» What you are asked to do:
Your answer must consist of exactly the lines below, starting with the line with "1456x819 pixels." and going on through the line with "This screenshot has width=1568, height=745.", and nothing else.

Start of Block

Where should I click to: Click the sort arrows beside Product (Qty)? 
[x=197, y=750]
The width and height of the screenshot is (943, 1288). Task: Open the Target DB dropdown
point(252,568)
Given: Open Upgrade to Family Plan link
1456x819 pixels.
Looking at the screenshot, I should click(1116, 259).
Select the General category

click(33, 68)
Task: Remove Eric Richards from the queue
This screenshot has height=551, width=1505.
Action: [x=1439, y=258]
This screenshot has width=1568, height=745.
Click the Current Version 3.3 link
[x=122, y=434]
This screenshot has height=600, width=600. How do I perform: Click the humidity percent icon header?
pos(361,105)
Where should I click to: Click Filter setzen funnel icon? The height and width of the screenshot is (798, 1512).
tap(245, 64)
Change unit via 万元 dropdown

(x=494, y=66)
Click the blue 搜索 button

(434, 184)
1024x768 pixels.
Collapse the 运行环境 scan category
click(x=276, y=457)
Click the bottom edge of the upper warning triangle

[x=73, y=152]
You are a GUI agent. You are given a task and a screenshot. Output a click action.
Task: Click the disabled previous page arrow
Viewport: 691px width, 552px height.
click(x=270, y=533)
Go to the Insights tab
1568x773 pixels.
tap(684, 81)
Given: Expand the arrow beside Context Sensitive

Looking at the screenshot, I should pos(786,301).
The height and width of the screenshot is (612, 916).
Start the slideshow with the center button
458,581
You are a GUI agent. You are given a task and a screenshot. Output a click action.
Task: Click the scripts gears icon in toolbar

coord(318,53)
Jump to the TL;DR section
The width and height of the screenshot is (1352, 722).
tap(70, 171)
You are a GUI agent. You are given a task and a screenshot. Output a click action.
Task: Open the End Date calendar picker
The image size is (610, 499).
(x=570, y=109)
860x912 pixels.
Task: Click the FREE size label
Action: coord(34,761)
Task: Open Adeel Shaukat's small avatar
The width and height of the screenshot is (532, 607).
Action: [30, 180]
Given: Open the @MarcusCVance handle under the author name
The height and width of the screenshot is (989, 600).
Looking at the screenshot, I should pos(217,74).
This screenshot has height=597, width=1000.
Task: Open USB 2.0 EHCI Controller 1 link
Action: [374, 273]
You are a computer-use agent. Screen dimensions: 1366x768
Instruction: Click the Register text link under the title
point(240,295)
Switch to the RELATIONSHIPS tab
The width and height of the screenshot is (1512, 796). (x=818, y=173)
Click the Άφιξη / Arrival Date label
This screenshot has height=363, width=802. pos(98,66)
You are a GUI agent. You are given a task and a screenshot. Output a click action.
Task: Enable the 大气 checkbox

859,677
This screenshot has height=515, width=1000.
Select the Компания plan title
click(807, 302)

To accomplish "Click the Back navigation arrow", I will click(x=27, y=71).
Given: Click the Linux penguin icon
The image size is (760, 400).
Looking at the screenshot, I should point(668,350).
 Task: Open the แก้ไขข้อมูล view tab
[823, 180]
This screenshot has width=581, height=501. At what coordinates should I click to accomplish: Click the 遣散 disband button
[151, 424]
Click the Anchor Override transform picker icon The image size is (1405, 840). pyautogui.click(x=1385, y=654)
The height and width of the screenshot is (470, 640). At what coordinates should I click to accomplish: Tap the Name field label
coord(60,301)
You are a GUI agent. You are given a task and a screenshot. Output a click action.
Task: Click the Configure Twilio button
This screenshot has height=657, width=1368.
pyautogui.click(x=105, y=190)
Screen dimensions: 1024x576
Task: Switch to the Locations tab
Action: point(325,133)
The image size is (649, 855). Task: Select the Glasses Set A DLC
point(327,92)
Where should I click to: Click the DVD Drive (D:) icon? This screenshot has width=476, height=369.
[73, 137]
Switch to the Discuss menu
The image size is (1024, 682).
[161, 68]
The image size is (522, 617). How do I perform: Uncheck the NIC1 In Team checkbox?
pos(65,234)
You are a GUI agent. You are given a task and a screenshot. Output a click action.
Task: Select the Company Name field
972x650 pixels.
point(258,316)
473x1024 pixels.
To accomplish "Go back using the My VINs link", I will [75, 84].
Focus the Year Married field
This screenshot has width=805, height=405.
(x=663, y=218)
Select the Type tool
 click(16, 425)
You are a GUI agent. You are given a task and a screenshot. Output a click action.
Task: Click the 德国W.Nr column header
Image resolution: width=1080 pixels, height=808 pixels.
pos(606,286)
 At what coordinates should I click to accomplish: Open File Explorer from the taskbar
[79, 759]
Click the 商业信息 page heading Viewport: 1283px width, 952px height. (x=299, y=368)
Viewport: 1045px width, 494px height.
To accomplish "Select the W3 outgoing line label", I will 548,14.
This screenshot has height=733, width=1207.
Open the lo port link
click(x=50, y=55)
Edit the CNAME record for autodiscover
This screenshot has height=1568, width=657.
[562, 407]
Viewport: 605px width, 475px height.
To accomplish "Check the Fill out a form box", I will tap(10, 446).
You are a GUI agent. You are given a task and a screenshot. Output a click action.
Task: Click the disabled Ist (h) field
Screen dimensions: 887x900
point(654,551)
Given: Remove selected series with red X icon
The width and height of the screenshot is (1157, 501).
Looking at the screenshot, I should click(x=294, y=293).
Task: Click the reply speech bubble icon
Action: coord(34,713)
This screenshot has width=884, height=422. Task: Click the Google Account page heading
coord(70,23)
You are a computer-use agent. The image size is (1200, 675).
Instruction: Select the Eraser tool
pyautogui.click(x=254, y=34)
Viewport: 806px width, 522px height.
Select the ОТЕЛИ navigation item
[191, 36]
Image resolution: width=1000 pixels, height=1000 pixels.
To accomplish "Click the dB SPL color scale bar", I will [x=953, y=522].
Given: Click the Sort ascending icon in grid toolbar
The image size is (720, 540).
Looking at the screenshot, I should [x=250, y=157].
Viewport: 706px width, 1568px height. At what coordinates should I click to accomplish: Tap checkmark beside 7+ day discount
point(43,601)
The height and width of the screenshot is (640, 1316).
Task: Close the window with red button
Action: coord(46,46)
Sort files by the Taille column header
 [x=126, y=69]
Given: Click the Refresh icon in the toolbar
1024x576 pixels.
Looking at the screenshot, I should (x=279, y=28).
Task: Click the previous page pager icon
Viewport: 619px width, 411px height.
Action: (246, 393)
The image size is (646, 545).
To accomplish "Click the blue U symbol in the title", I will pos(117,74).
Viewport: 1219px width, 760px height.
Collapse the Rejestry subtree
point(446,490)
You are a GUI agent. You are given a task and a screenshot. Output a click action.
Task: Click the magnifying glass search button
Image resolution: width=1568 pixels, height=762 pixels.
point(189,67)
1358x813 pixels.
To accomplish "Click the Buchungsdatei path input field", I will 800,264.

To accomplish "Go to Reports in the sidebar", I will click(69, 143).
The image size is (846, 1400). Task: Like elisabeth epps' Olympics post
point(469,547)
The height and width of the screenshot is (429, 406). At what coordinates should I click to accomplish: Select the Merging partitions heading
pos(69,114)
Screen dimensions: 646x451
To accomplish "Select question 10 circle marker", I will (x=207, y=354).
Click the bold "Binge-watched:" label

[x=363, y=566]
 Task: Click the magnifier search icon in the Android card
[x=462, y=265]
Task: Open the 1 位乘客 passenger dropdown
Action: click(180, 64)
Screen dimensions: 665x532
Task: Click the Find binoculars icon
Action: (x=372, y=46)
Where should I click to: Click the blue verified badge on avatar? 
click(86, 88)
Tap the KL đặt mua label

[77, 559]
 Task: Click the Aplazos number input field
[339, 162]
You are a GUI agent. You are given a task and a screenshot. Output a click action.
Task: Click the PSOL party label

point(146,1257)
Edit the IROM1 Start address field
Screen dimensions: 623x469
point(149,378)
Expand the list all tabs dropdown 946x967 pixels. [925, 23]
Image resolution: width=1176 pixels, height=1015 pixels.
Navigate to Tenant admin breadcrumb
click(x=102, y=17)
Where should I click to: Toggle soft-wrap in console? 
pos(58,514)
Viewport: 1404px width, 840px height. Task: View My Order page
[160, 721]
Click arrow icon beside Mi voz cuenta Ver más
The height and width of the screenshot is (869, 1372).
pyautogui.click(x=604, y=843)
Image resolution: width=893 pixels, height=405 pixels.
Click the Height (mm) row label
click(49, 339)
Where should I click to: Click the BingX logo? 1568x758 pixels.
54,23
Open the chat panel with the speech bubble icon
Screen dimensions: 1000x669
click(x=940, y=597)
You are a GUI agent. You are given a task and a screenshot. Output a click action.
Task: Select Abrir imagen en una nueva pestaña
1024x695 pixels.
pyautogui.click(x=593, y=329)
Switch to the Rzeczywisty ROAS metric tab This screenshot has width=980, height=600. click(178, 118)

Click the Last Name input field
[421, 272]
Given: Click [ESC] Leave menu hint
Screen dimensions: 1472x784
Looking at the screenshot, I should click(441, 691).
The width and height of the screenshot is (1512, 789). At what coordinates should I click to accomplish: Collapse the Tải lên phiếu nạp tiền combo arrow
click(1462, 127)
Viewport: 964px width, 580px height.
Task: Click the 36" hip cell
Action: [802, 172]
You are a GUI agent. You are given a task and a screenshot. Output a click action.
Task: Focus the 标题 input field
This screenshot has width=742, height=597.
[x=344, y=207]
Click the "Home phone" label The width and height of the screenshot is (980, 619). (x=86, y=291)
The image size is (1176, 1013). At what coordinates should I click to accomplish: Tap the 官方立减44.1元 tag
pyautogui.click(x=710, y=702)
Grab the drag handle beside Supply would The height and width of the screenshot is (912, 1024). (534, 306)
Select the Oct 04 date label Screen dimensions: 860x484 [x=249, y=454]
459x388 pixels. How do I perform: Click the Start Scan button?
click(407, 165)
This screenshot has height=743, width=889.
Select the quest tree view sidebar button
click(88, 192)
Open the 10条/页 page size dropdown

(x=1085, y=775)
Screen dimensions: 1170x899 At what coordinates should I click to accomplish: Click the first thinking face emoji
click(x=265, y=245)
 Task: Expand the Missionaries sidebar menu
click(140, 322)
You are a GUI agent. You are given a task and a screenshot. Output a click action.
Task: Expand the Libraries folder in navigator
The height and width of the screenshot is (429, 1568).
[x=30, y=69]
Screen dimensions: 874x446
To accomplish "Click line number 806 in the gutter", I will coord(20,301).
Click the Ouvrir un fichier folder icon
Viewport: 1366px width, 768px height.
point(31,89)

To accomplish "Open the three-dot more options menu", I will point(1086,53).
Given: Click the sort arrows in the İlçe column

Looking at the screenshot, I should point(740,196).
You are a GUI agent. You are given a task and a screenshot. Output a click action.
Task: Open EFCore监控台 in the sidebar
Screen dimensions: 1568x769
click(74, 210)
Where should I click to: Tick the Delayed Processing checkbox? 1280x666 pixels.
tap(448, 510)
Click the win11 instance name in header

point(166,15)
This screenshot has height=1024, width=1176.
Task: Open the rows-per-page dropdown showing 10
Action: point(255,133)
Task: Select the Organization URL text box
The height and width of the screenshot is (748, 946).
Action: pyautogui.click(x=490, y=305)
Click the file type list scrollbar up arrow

End of Block

» Answer to this problem:
1456x819 pixels.
Looking at the screenshot, I should click(1116, 259).
Select the General category

click(33, 68)
Task: Remove Eric Richards from the queue
This screenshot has height=551, width=1505.
Action: [x=1439, y=258]
This screenshot has width=1568, height=745.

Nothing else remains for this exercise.